Our findings have implications for public health and clinical practice. A holistic approach is required to increase the prevalence of exclusive breastfeeding in the first six months of life and interventions should be multi-dimensional. For example, some inequalities derive the low prevalence of exclusive breastfeeding as demonstrated in this review and this may be addressed through the promotion of exclusive breastfeeding in all socioeconomic strata, localities, traditions, and languages. Guidelines should be culturally sensitive to provide a multicultural approach to breastfeeding counselling and education during antenatal and postnatal care and to ensure adherence. Accurate prenatal, perinatal, and postnatal educational interventions on exclusive breastfeeding, both within and outside health facilities, could correct misinformation on when to introduce complementary foods and discourage formula use in the first six months after birth. Family members and healthcare professionals can help adolescent mothers breastfeed exclusively for longer by providing breastfeeding support, encouragement, and guidance. Healthcare professionals must also provide adolescent mothers with adequate health education on the relevance and practice of exclusive breastfeeding. HIV-positive mothers need tailored counselling, education and support to promote exclusive breastfeeding. Public health authorities need to engage relevant stakeholders, including government and policymakers, to review the labour law to allow working mothers paid maternity leave for a minimum of six months. Policies should also be directed towards minimising the advertisements of breastmilk substitutes. Future reviews should focus on qualitative studies as evidence from these studies will likely uncover new understanding or perspectives on the factors that influence exclusive breastfeeding in Ghana.

Our study has several strengths. One major strength is that our findings are nationally representative as it includes studies from rural and urban areas of Ghana and across almost all the country’s administrative regions. In addition, the criteria for the search were not limited by region, language, or publication date.

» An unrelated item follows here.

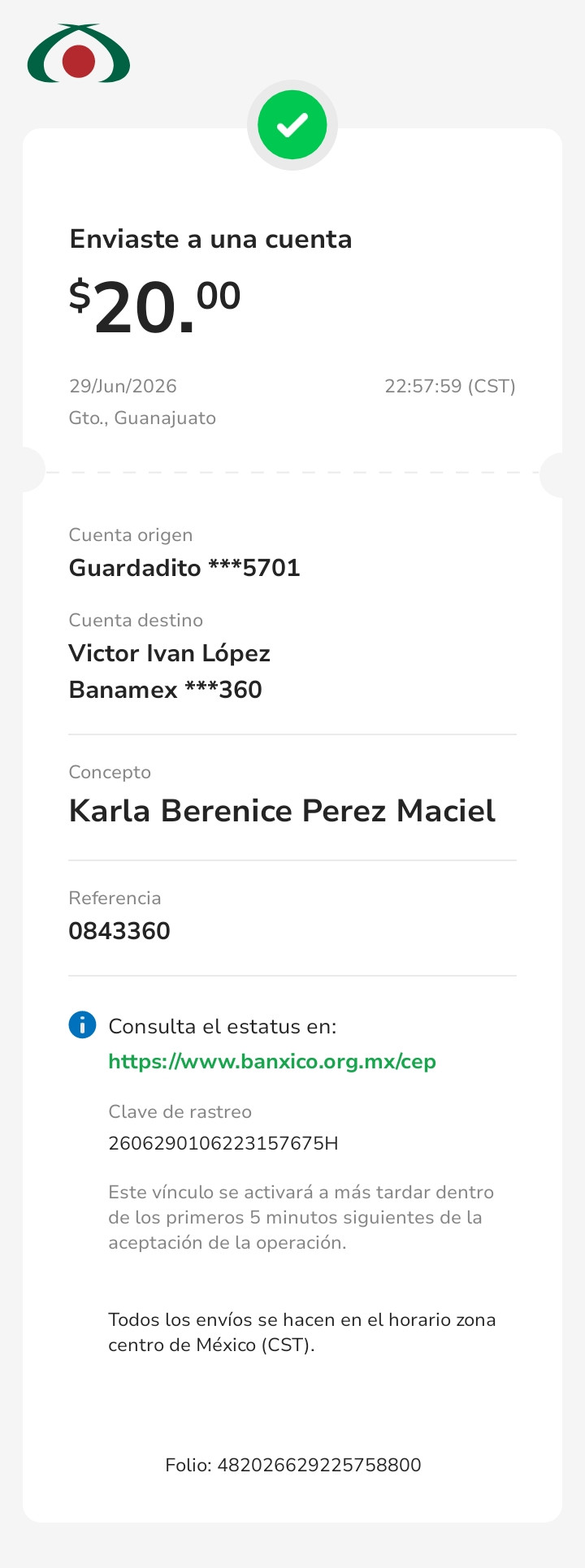Tap the blue information icon
This screenshot has width=585, height=1568.
pos(82,1024)
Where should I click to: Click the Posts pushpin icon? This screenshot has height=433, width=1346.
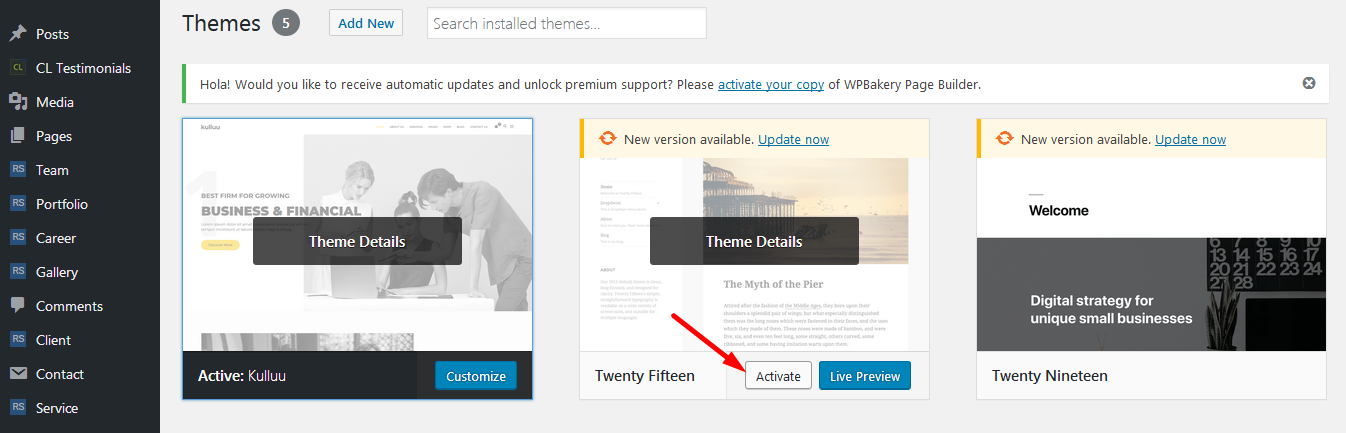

Despite the strengths, some limitations should be recognised when interpreting the findings of this study. One major limitation is that most of the studies were cross-sectional with the possibility of recall bias and measurement error due to the retrospective collection of breastfeeding data. In addition, some studies did not adequately control for known confounding variables. Another limitation of this study is that compared with an annual crude birth rate of 2.8, we report findings from 0.8% of babies born in Ghana annually. Even though most of the included studies adopted the WHO criteria for exclusive breastfeeding, the assessment and categorisation of exclusive breastfeeding varied across included studies. Three studies that analysed national surveys were not included in the subgroup analysis because it was not specific to a locality or administrative region. The regional subgroup analysis included only regions with at least two included studies.

Conclusions

The prevalence of exclusive breastfeeding in Ghana is lower than the global target, though it is higher than the rates reported in most sub-Saharan African countries. We found that the determinants of exclusive breastfeeding in the first six months after birth included a range of sociodemographic, workplace-related, obstetric, and healthcare-related factors and feeding decisions and breastfeeding support available to mothers. Several infant characteristics were also identified as determinants of exclusive breastfeeding in the first six months after birth.